J-B. Fressoz publie un livre original sur l’histoire de l’énergie et une réflexion générale sur la pensée économique. Il engage une polémique contre des économistes « nobélisés » comme Jevons, Veblen, Nordhaus et Romer. Leurs thèses auraient dissimulé la gravité et l’urgence du défi climatique. Il affirme notamment que la notion de « destruction créatrice », avancée par Schumpeter, est responsable de la relative inaction des gouvernants face à la crise climatique. Fressoz revisite l’histoire de l’énergie qui recouvrirait une succession de systèmes énergétiques, séparés par des transitions « de l’économie organique vers l’économie minérale », « du charbon vers le pétrole » ou des « énergies fossiles vers des énergies renouvelables » Ces transitions sont marquées, selon l’auteur, par des biais de perception qu’il qualifie de « transitionnistes ».
L’auteur analyse « l’intrication et l’expansion symbiotiques de toutes les énergies » depuis le début du XIXe siècle, en affirmant que « l’histoire de l’énergie n’est pas celle d’une accumulation », mais celle de la « construction intellectuelle de la transition énergétique » – à la fois « projet technologique » et « slogan industriel » – qui, depuis les années 1970, a été imposé comme « le futur des experts, des gouvernements et des entreprises ».

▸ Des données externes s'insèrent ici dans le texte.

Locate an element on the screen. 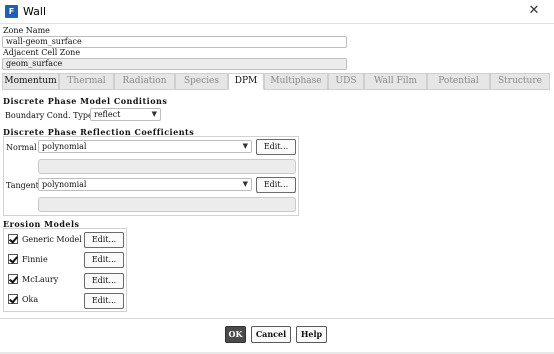  tab-uds: UDS is located at coordinates (346, 82).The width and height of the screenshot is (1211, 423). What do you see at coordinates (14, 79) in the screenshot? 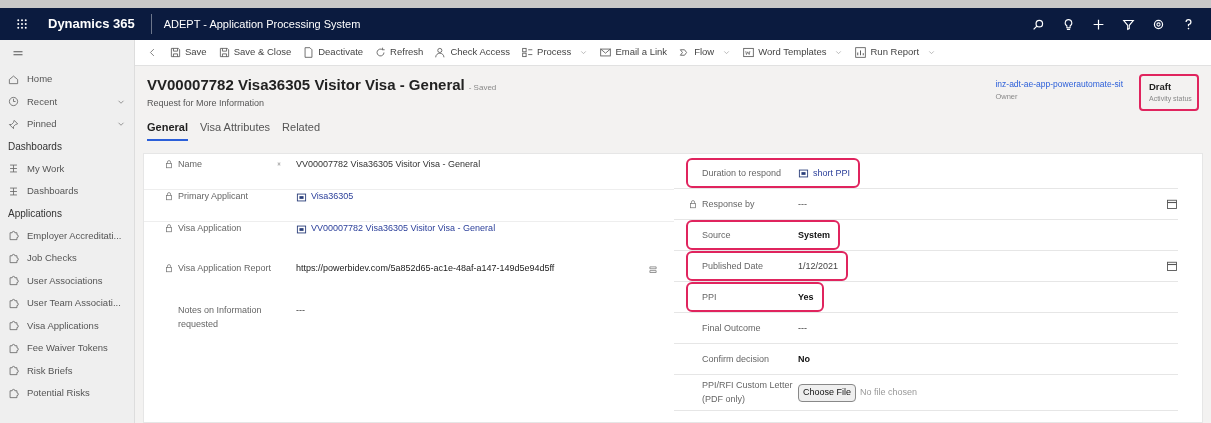
I see `house-icon` at bounding box center [14, 79].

Le récit de Fressoz innove à la fois sur le plan conceptuel et sur le plan formel. Il introduit notamment la notion d’«entité symbiotique » : il considère par exemple que le bois, le charbon et le pétrole sont plus des « entités symbiotiques que de simples sources d’énergie primaire en concurrence les unes avec les autres. L’économiste doit intégrer l’ensemble des processus matériels liés à la production de ces trois énergies, et démontrer que chacune d’elles « a tiré la consommation des deux autres, y compris pour des usages énergétiques » .
La « nouvelle histoire de l’énergie » de Fressoz recouvre deux siècles d’industrialisation du monde, marqués non par des « transitions », des additions ou des destructions énergétiques, mais par de « nouvelles symbioses entre sources d’énergie fossiles et alternatives. »
L’ensemble du livre reste homogène bien que des extraits soient des versions remaniées d’articles ou de chapitres d’ouvrages déjà publiés.
Jean Baptiste Fressoz est un historien des sciences, des techniques et de l’environnement. Après avoir été maître de conférences à l’Impérial Collège de Londres, il est maintenant chercheur au CNRS et enseignant à l’école des Ponts et chaussées.